[Exercise directions]:
Switch "Screen dimensions" to "Display size" in the entries, beginning at the line that has "Given: Click the motto text More Majorum" and stopping after the last entry, and give only those lines back with everything else unchanged. Leave the pictures out.

[Material for the task]:
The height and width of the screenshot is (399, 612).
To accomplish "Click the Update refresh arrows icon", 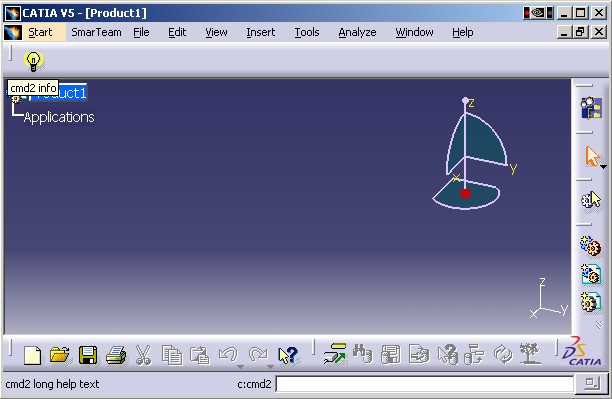I will coord(503,354).
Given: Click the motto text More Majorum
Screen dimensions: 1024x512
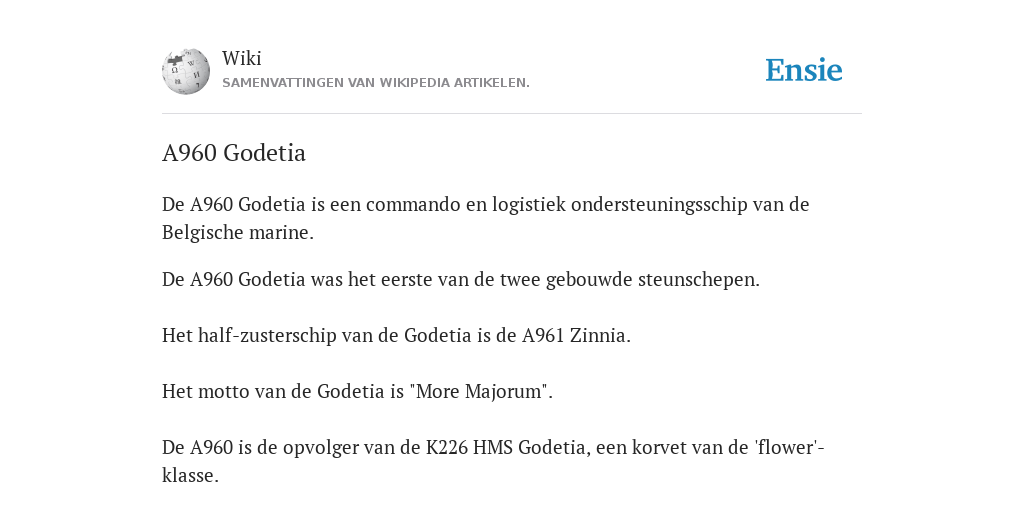Looking at the screenshot, I should click(481, 392).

[Solution to this exercise]:
Given: Click the motto text More Majorum
Display size: 1024x512
Looking at the screenshot, I should click(481, 392).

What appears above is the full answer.